Tuesday, April 10, 2012

Mushroom Biryani

It's hot here in M'lore but somehow the weather doesn't seem to bother me. Probably because I have a lot of others things occupying my mind. Like missing Sunnyvale for instance. I love India, but a place that contributed to my growth immensely, cannot be forgotten easily. Glimpses of my kitchen come flashing into my mind, be it my oven, my cooking range, or for that matter my kitchen sink!! Right now I'm eagerly awaiting the shipment which will bring along with it a lot of my kitchen stuff that were so much a part of my life there.

Coming back to Mangalore, I'm at my Amma's place right now. My brother visited last weekend and I made Mushroom Biryani for him.
For the rice part I followed my egg biryani recipe. For step-by-step pictures go here.

Instead of eggs, ofcourse, I used mushrooms. I must have used about 400g mushrooms.
Chop mushrooms into quarters, wash and place them in a colander to drain off all the excess water. Mushrooms release a lot of water when being cooked so it's better to wash them well in advance and give enough time for the water to drain off.

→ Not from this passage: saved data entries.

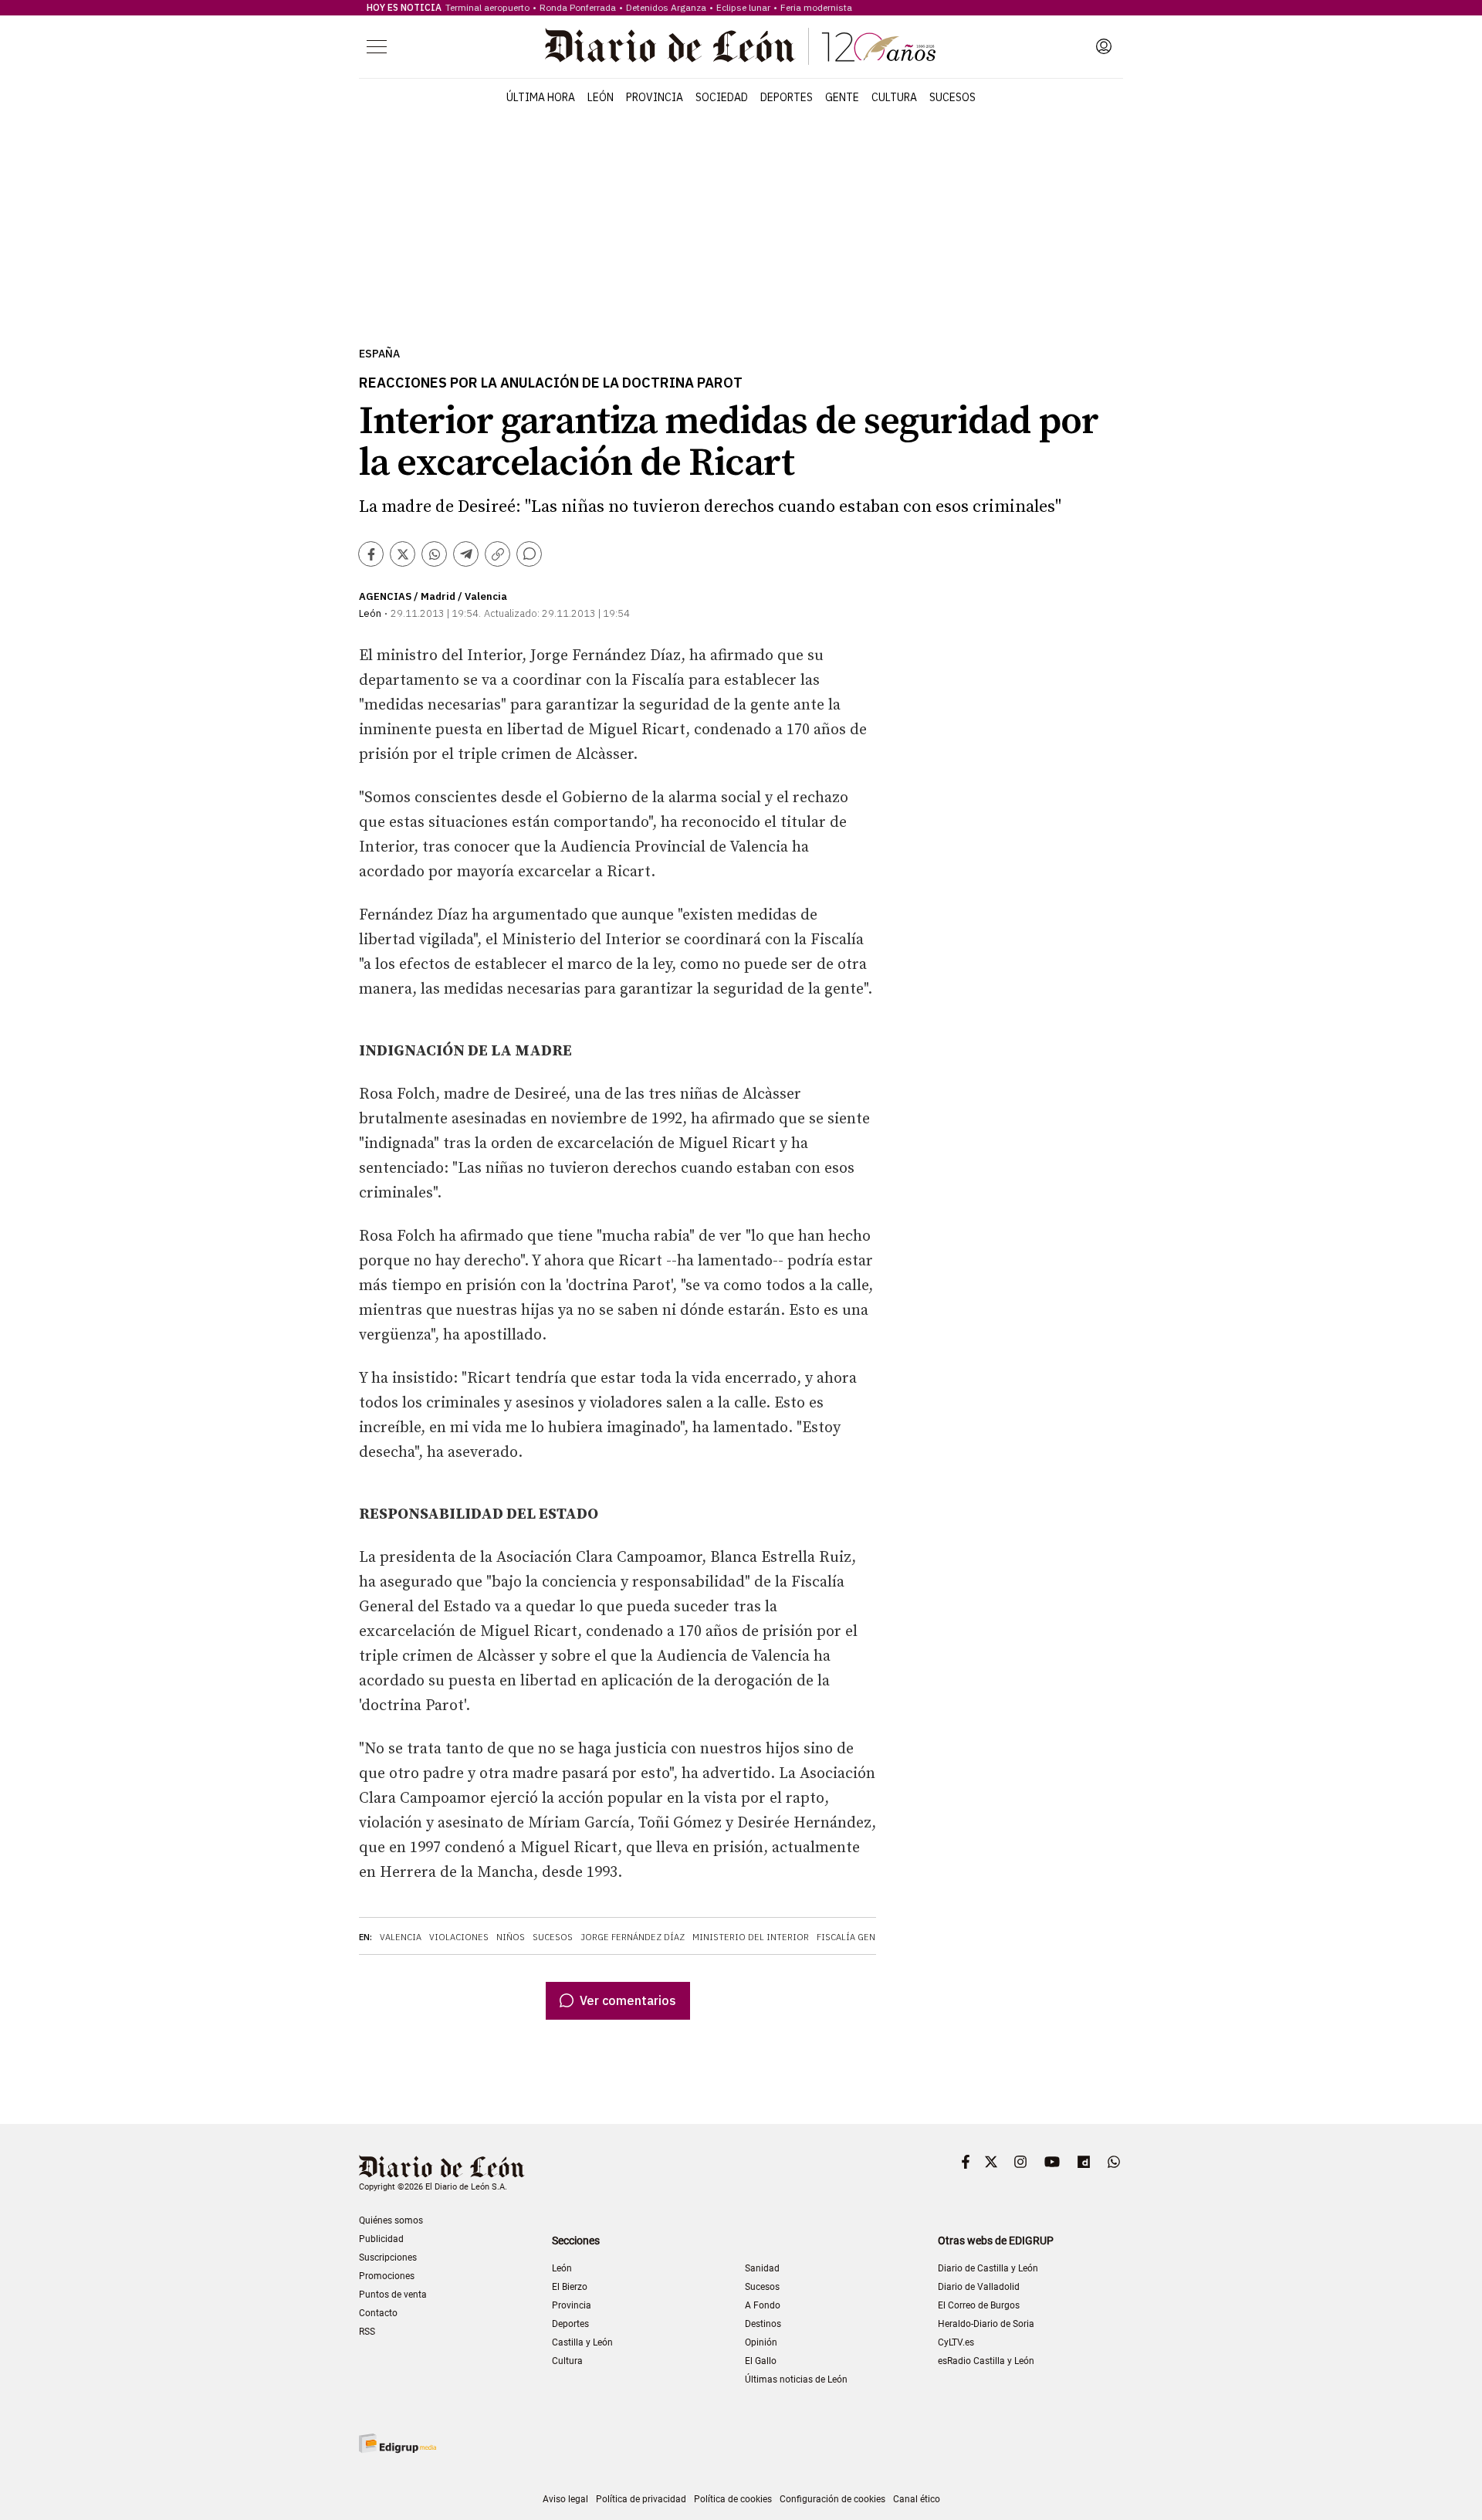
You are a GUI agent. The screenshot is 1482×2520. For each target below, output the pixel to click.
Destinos (763, 2323)
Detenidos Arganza (666, 7)
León (600, 97)
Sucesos (952, 97)
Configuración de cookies (832, 2499)
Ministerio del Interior (750, 1937)
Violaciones (459, 1937)
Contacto (378, 2313)
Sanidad (762, 2268)
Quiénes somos (391, 2220)
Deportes (786, 97)
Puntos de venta (393, 2294)
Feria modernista (816, 7)
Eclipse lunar (743, 7)
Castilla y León (582, 2342)
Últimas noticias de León (796, 2379)
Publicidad (381, 2239)
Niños (510, 1937)
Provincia (654, 97)
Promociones (386, 2276)
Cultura (894, 97)
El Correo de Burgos (979, 2305)
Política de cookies (733, 2499)
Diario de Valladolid (979, 2286)
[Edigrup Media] (397, 2443)
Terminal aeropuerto (487, 7)
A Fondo (762, 2305)
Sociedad (721, 97)
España (379, 354)
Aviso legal (565, 2499)
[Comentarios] (529, 554)
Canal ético (916, 2499)
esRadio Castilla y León (986, 2361)
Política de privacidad (641, 2499)
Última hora (540, 97)
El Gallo (761, 2361)
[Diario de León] (740, 46)
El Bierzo (569, 2286)
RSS (367, 2331)
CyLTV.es (956, 2342)
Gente (842, 97)
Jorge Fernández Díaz (632, 1937)
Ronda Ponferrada (578, 7)
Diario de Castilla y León (988, 2268)
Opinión (761, 2342)
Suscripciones (388, 2257)
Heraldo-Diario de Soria (986, 2323)
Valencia (400, 1937)
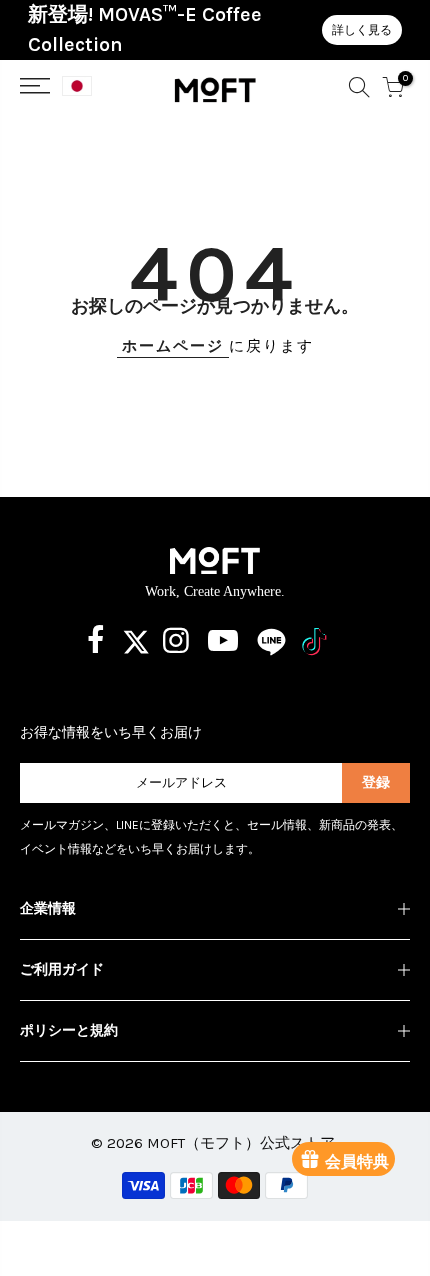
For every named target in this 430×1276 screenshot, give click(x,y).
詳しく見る (362, 30)
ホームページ (173, 346)
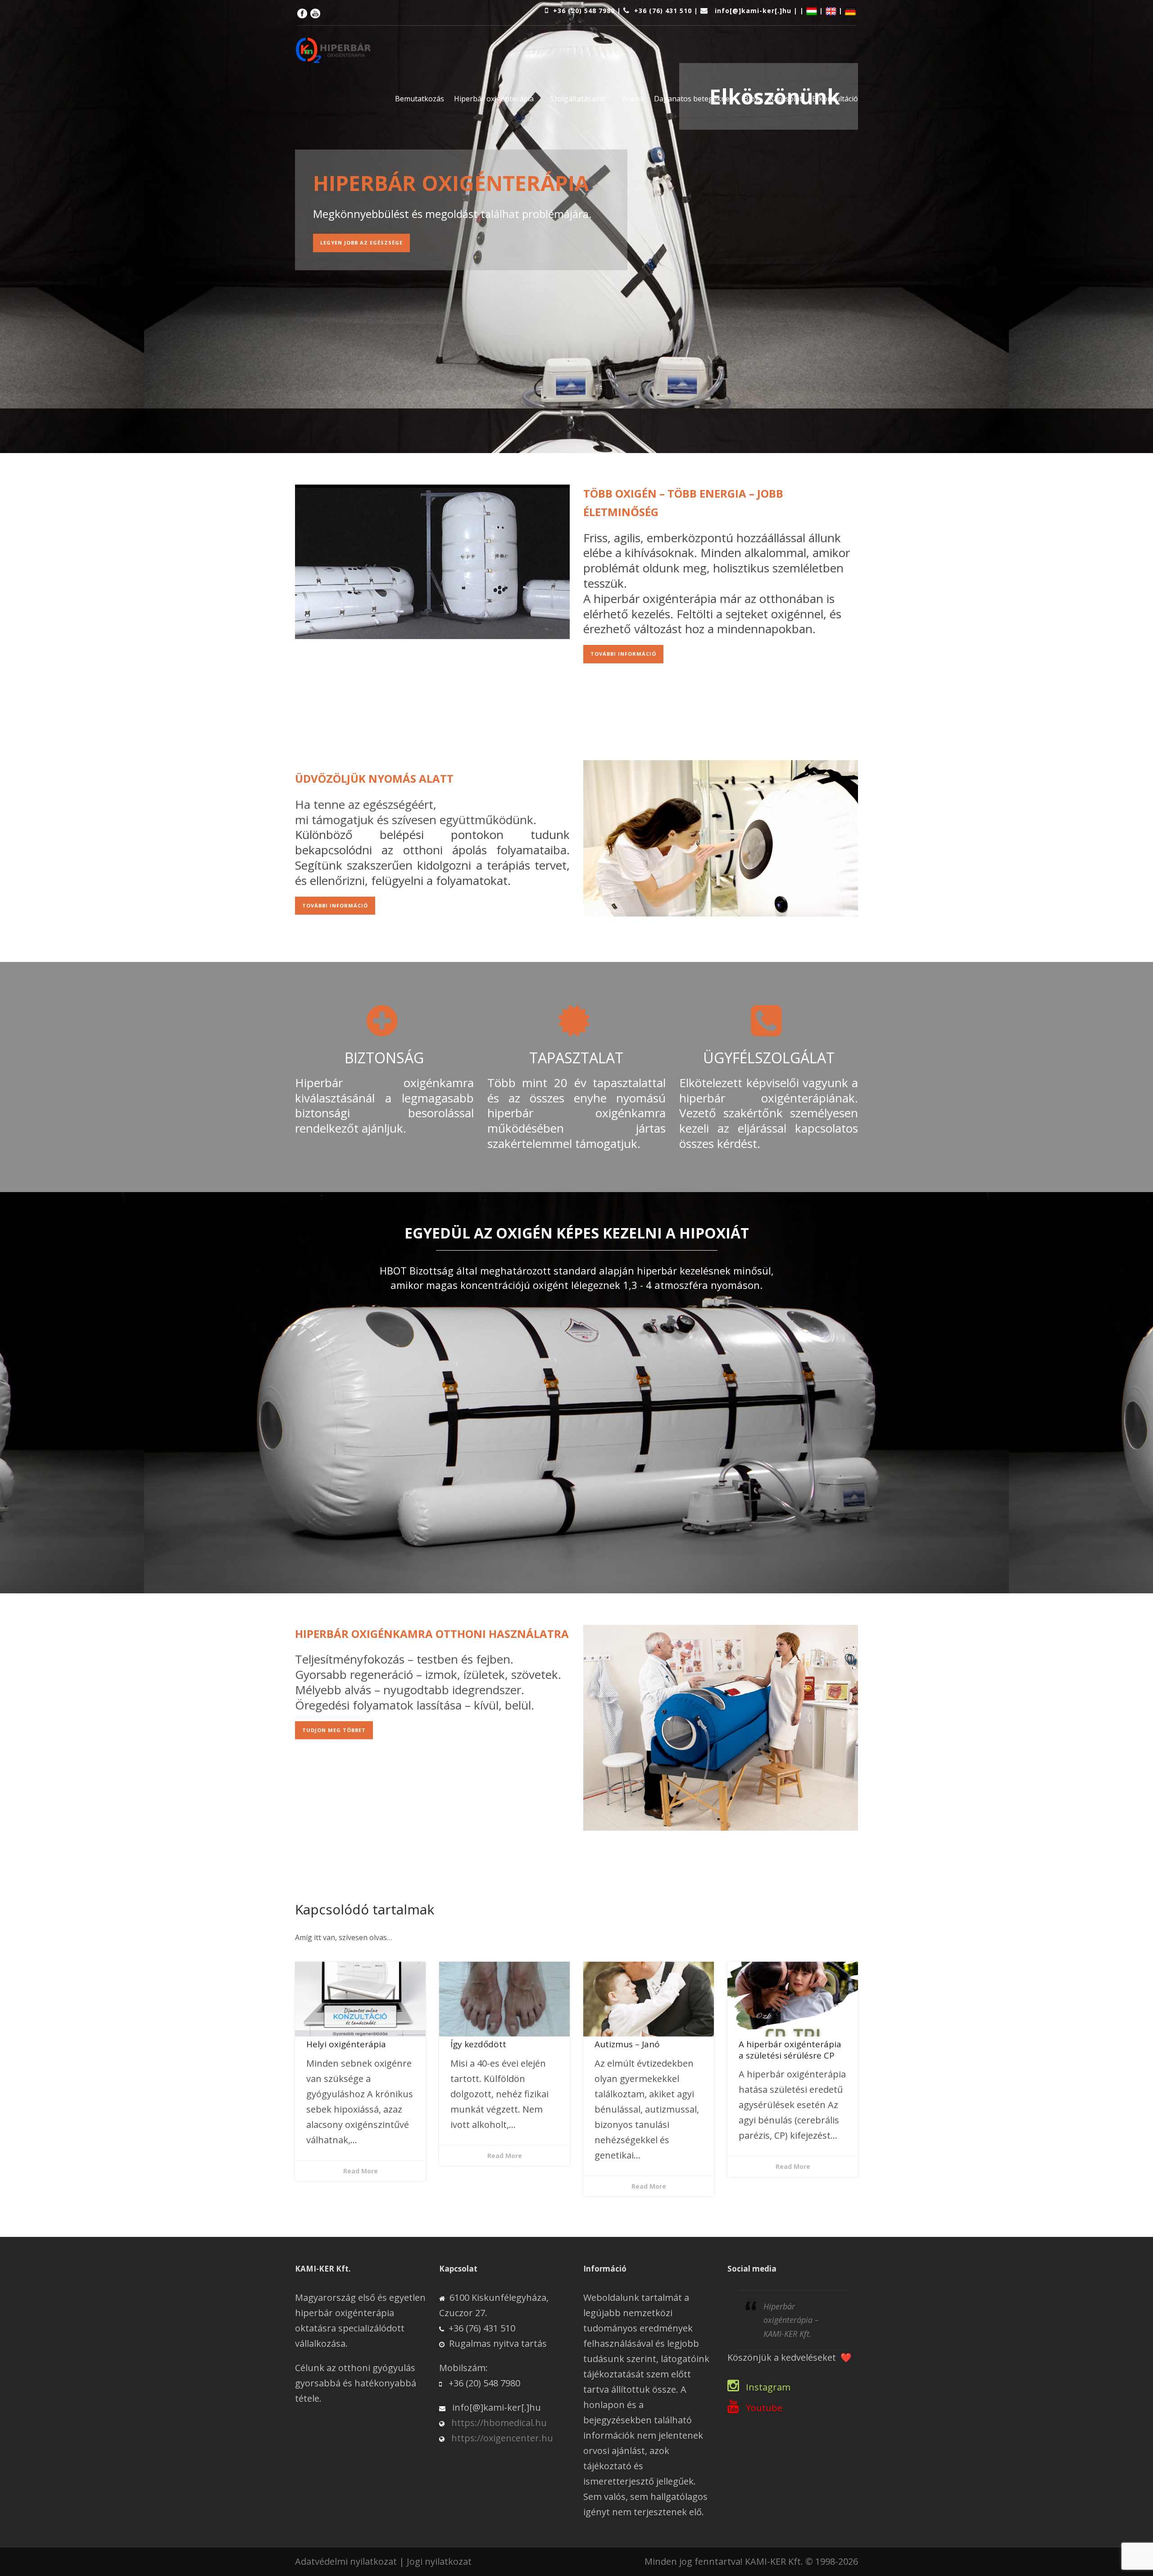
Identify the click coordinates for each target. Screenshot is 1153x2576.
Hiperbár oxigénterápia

Transfer mushrooms into a large vessel. Sprinkle garam masala, chilli powder, turmeric powder, ginger-garlic paste and salt [I just eye-balled the measurements]. I also added 1 tbsp thick curd. Mix well and marinate for 15 minutes.

Roast the mushrooms on both sides. Since mushrooms release water, it is better to roast them in 3 or 4 batches, a few mushrooms at a time. If you see them releasing water, increase the flame and roast uncovered for a few minutes (keep stirring) till all the water is absorbed.

Once the rice is cooked, add the roasted mushrooms and mix gently. Or just spread rice on a plate and top it with roasted mushrooms.

The next couple of dishes that will feature here are among my favourite. Keep guessing!